PROVIDED RECORDS »
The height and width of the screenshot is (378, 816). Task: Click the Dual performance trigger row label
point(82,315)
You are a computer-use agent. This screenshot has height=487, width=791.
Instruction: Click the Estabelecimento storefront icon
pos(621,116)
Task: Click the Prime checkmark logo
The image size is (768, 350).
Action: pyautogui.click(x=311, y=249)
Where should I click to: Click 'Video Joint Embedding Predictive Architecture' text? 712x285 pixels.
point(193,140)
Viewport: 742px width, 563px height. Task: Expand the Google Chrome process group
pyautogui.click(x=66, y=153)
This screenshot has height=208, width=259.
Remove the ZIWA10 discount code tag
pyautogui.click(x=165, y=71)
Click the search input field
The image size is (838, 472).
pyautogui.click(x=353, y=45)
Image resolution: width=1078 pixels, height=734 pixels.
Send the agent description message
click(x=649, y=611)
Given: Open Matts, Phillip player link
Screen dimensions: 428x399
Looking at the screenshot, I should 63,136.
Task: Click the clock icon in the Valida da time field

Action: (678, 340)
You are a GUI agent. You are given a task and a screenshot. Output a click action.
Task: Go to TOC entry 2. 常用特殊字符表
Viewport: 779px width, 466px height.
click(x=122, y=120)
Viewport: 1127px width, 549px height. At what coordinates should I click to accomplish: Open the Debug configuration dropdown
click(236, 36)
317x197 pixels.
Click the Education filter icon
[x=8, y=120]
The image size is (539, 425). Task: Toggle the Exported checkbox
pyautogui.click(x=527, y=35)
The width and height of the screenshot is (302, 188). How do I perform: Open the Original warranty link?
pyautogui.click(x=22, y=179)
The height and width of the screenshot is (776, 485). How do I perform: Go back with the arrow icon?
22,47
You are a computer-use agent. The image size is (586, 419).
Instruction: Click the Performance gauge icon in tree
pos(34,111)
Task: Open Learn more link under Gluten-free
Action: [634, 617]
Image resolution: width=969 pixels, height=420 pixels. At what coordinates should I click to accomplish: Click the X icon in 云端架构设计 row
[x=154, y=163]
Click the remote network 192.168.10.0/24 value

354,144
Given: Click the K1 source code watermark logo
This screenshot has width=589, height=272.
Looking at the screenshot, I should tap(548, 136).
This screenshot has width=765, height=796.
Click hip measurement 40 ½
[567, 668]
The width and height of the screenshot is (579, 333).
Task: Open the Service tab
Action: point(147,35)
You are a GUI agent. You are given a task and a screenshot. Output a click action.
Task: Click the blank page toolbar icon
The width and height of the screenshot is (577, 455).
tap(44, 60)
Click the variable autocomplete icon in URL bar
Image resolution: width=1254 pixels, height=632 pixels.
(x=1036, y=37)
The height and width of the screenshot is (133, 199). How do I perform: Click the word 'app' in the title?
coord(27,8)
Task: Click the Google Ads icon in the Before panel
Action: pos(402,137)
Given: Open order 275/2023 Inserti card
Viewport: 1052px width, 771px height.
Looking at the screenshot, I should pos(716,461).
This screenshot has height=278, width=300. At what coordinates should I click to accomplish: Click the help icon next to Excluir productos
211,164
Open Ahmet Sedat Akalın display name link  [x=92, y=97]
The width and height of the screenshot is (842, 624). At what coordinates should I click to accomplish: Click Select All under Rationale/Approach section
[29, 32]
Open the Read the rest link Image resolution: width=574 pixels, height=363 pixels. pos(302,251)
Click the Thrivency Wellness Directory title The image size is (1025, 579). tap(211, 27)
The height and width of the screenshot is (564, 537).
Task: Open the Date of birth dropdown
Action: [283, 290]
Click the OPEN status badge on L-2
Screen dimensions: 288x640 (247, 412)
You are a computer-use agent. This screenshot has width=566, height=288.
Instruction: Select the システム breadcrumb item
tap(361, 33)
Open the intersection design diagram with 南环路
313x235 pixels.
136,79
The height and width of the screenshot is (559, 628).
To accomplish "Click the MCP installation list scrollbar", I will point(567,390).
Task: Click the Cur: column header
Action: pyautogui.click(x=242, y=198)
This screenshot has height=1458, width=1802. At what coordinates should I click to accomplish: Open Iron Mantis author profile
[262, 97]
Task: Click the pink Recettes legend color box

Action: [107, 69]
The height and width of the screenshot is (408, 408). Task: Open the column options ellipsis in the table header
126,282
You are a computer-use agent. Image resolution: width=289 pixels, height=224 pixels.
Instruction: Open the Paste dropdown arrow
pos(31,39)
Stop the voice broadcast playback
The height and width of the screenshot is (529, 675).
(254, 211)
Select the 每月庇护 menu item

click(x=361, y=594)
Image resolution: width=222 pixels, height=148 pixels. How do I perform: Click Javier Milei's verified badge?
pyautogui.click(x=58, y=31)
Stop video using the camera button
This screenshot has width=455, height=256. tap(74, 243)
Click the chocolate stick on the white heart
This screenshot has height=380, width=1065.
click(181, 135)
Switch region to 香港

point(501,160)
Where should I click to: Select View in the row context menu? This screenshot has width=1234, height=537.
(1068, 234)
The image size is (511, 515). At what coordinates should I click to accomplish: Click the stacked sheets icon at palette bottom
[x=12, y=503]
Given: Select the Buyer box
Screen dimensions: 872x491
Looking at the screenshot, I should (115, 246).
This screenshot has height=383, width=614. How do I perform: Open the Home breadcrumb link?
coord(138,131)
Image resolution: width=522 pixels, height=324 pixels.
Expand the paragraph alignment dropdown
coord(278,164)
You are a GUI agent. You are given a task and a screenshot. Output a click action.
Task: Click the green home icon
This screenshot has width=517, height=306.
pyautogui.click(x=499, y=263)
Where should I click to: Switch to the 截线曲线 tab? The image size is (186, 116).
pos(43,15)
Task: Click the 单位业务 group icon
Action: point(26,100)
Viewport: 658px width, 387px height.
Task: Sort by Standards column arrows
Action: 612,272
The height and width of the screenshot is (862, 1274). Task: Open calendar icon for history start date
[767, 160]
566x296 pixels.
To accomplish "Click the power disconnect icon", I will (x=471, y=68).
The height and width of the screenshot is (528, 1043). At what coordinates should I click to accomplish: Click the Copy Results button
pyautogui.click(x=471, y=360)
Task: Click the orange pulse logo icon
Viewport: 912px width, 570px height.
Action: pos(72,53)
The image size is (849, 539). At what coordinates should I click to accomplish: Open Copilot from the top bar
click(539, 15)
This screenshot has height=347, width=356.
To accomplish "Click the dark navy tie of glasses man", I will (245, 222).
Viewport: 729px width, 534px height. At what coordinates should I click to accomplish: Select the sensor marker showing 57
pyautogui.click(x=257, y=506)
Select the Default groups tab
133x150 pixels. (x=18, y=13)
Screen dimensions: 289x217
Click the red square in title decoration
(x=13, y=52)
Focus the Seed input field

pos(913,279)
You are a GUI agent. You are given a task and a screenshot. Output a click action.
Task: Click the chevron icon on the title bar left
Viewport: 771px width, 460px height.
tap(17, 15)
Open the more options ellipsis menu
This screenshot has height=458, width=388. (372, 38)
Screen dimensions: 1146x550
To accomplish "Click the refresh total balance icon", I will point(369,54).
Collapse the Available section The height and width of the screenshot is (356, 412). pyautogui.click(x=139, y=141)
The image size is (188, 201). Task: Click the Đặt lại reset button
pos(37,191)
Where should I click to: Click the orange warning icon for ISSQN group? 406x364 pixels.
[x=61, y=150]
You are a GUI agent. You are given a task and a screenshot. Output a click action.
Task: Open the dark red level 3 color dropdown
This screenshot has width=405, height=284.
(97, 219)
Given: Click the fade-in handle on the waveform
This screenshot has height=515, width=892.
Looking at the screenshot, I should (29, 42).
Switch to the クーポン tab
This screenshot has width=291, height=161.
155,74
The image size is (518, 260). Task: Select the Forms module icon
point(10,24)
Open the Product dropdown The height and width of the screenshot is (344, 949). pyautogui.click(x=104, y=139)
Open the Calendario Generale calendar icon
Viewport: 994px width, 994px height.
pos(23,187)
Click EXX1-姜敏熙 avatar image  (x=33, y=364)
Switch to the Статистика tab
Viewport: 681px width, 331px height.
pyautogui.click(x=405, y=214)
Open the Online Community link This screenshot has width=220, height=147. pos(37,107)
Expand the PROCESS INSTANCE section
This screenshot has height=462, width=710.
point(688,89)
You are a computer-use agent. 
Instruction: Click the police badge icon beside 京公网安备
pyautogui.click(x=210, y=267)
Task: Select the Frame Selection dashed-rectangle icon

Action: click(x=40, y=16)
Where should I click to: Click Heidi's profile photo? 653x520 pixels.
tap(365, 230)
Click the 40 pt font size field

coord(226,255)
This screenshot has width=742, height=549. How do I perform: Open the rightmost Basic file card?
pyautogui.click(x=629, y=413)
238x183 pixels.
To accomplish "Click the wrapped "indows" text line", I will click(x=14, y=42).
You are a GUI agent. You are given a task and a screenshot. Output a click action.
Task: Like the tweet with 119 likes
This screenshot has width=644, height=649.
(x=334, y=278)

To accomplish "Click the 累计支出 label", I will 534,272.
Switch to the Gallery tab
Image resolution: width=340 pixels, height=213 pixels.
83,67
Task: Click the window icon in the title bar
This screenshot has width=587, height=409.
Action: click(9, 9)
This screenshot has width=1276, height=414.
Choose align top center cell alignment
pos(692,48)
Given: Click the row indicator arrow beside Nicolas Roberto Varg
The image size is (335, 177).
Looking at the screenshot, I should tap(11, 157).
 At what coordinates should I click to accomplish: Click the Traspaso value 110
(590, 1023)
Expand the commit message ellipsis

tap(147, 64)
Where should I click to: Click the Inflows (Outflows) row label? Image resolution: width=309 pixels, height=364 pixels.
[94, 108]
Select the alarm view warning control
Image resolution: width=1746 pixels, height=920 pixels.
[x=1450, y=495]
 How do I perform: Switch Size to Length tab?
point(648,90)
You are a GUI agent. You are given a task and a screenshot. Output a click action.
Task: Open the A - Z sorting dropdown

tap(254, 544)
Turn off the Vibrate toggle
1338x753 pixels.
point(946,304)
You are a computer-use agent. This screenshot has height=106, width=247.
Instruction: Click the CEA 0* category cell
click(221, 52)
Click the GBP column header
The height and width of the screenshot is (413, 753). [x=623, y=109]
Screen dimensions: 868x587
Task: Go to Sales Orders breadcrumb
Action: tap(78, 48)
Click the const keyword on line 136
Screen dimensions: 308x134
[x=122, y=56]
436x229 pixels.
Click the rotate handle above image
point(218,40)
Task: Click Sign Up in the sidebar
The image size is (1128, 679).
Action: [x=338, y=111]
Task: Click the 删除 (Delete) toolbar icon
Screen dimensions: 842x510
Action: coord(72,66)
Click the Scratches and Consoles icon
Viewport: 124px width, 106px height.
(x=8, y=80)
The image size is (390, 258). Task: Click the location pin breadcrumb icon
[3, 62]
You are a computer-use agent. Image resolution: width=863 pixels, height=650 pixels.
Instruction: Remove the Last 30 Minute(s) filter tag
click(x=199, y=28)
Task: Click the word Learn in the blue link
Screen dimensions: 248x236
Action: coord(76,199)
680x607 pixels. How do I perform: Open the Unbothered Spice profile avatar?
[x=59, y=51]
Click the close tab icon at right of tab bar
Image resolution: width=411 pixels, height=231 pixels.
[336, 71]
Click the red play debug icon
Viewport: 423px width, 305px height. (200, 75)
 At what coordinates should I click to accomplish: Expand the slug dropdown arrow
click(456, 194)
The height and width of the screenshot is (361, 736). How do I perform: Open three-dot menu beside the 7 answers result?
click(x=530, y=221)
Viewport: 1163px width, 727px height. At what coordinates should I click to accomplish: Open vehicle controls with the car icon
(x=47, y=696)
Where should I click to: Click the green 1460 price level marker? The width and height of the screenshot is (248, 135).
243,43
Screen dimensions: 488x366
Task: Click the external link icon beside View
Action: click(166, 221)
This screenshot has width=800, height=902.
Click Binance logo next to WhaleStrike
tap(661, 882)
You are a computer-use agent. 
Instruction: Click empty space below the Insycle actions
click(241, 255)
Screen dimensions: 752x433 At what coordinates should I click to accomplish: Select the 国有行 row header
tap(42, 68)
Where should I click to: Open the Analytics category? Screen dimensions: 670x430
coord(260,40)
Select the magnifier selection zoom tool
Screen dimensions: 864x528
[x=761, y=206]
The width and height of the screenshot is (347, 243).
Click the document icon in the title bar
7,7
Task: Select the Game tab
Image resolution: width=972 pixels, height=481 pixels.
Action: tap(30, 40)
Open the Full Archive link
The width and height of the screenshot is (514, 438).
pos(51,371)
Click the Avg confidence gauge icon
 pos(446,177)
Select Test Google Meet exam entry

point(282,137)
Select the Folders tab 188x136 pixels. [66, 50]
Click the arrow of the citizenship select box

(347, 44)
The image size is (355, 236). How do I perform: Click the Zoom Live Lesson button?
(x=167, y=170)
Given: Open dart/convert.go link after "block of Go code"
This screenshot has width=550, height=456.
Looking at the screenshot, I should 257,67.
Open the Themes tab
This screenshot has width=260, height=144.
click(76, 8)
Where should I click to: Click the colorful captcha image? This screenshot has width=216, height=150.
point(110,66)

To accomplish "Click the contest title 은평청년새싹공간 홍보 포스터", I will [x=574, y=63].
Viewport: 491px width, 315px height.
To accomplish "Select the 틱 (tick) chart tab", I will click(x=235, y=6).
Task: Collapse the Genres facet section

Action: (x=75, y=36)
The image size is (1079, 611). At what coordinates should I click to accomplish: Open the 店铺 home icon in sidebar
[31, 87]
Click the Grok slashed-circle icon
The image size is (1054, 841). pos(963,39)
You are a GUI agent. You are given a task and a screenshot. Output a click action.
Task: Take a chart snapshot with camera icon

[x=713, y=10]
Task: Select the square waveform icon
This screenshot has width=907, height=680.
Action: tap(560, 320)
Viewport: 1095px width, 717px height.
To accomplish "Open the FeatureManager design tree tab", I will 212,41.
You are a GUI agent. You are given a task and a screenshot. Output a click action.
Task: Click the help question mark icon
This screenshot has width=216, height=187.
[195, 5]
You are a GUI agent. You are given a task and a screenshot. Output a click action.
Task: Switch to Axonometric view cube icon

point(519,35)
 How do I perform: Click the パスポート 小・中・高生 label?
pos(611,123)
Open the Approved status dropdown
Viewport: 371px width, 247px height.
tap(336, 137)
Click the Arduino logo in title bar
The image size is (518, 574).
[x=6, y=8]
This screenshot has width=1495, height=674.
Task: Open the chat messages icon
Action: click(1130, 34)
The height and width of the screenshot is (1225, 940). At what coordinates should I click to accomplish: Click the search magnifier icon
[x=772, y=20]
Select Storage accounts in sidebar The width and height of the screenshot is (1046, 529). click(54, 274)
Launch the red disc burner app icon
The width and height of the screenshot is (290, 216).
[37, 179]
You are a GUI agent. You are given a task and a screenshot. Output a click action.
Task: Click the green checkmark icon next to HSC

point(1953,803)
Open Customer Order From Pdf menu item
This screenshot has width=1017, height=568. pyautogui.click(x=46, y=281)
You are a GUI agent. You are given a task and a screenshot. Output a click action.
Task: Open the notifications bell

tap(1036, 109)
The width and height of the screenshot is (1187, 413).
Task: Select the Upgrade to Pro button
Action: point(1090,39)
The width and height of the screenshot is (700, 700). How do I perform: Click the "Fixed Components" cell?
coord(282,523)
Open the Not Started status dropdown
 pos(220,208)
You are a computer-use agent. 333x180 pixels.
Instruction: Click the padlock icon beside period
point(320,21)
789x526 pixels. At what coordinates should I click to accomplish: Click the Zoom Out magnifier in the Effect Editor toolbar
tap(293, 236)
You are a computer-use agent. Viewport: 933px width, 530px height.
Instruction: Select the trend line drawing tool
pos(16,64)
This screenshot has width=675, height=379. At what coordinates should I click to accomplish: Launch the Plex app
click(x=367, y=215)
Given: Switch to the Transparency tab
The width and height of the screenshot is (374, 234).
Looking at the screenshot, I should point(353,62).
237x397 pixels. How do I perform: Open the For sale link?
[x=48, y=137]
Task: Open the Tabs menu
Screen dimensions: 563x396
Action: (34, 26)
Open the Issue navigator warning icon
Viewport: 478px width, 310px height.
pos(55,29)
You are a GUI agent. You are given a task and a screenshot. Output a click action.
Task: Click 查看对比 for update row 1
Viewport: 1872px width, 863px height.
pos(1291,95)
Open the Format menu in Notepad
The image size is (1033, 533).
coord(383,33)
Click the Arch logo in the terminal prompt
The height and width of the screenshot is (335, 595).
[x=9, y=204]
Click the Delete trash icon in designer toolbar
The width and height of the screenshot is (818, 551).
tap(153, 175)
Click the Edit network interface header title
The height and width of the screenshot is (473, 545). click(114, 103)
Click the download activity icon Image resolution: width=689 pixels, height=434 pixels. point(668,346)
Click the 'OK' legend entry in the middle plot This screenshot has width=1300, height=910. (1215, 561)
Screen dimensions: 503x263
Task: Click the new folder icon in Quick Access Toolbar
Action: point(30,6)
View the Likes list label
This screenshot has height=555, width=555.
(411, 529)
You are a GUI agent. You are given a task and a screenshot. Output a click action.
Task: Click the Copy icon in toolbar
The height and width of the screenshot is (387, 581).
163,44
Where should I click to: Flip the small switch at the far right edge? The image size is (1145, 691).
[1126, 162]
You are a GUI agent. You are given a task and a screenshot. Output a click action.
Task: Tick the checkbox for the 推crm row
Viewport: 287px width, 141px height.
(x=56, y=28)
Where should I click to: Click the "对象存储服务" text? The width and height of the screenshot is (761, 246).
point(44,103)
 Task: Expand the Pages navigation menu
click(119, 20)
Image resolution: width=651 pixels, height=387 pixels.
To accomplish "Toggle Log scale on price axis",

ABOUT THIS EXERCISE » Give again, exactly as written, the lines running from the first line of the data above through the line that contains "Given: Open Matts, Phillip player link".

OUTPUT FOR THIS EXERCISE »
The height and width of the screenshot is (378, 816). Task: Click the Dual performance trigger row label
point(82,315)
You are a computer-use agent. This screenshot has height=487, width=791.
Instruction: Click the Estabelecimento storefront icon
pos(621,116)
Task: Click the Prime checkmark logo
The image size is (768, 350).
Action: pyautogui.click(x=311, y=249)
Where should I click to: Click 'Video Joint Embedding Predictive Architecture' text? 712x285 pixels.
point(193,140)
Viewport: 742px width, 563px height. Task: Expand the Google Chrome process group
pyautogui.click(x=66, y=153)
This screenshot has height=208, width=259.
Remove the ZIWA10 discount code tag
pyautogui.click(x=165, y=71)
Click the search input field
The image size is (838, 472).
pyautogui.click(x=353, y=45)
Image resolution: width=1078 pixels, height=734 pixels.
Send the agent description message
click(x=649, y=611)
Given: Open Matts, Phillip player link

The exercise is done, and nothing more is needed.